Research Aims to Unravel Glaucoma Mysteries in Companion Animals
In an attempt to unravel the mystery of primary and secondary glaucoma in dogs and cats, Cheryl Cullen, DVM, MS, DACVO, began a study on 50 enucleated eyes in August 2003. Cullen acknowledges that more research is needed, but believes that her work may lead to new treatment modalities.
“There is so much about glaucoma that we don’t understand,” said Cullen, who published her findings, including data about why aspirin-like drugs are an effective treatment, in the September 2004 issue of Veterinary Ophthalmology. She will continue her research on ferrets, whose eyes closely resemble those of dogs, in March 2005 at Guelph University.

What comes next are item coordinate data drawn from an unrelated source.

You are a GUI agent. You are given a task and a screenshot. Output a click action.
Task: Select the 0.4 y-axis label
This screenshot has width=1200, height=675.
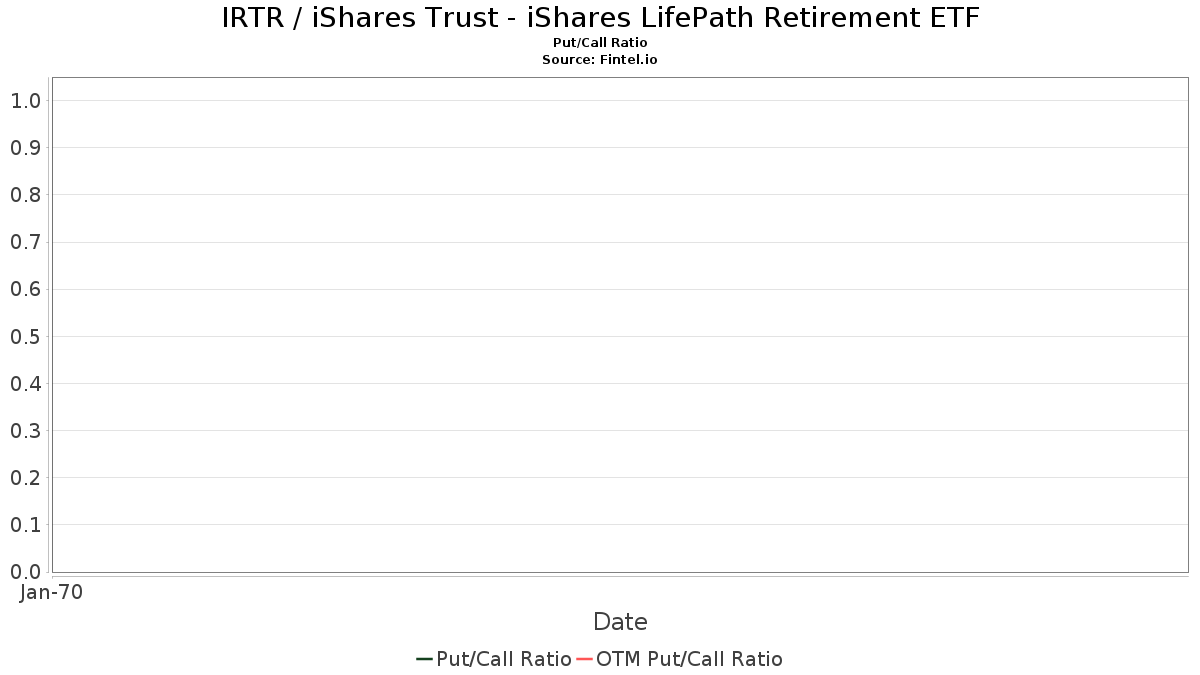[25, 384]
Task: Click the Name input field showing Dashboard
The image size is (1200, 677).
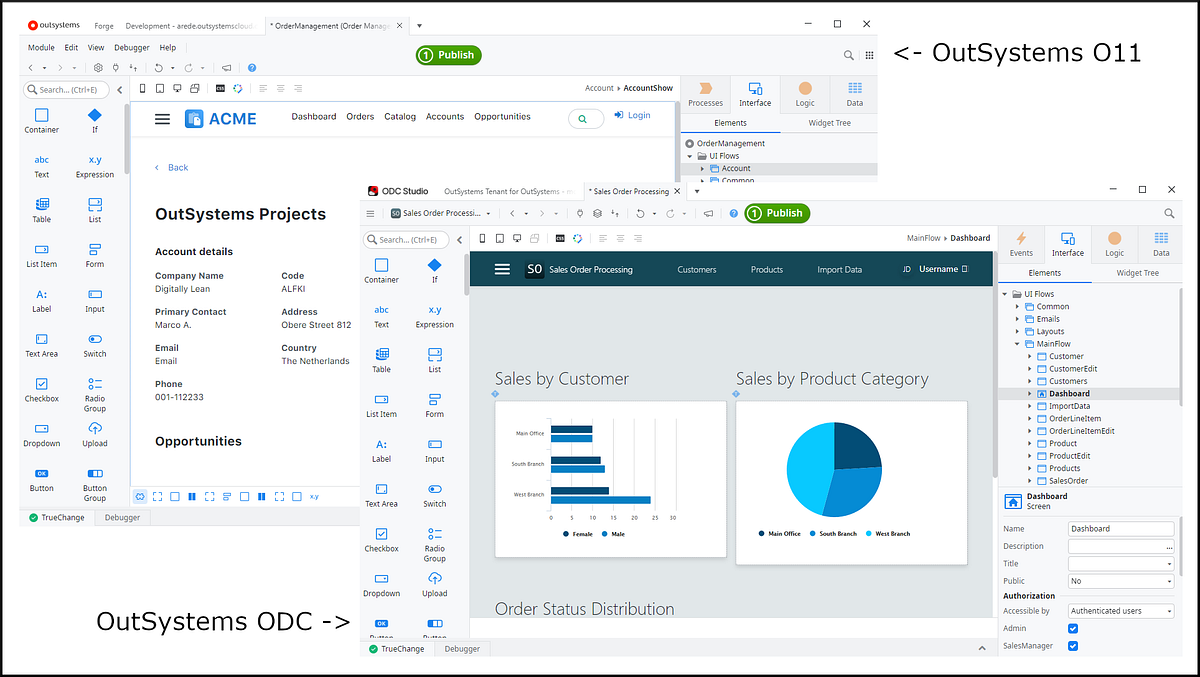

Cullen estimates that about 0.89 percent of all dogs will get glaucoma and, as a result, go blind. Most dogs are diagnosed with the disease at eight years of age. Glaucoma often starts in one eye and travels to the other, blinding a dog within three days, she said. Symptoms include cloudy eyes that may show signs of tearing, a red sclera and vision impairment. The condition is painful, but animals frequently mask signs of pain, Cullen added.
In her study, Cullen compared infected eyes with normal eyes that were sectioned into 5 micrometers and stained with antibodies. She compared stains to gauge how tissue reacted to different treatment. “Our findings have spawned more research and helped us discern why [certain] treatments are effective,” Cullen added.
Treatment is usually handled by specialists, but veterinarians play what Cullen described as a critical role in the process. “We are completely dependent on general practitioners for the diagnosis and emergency treatment,” she said.
Several breeds, including American Cocker spaniels and Basset hounds, are predisposed to glaucoma. In cats, the disease is not breed specific, and age of onset varies depending on the cause, which is hard to pin down, Cullen added.
Treatment options include medical management and surgery, though a medical approach often is pricey and does not offer a long-term solution, Cullen said. The three existing medications are borrowed from the human field. Doing laser surgery or implanting shunts in the eye are two alternatives to medication, though both procedures last only about two years, Cullen said.
“Regardless of surgery, primary glaucoma returns and both eyes will be affected,” Cullen added. “That’s what’s so frustrating. You have a client come in and you can see the road ahead because you’ve been there, and you just wish there was something else you could do.”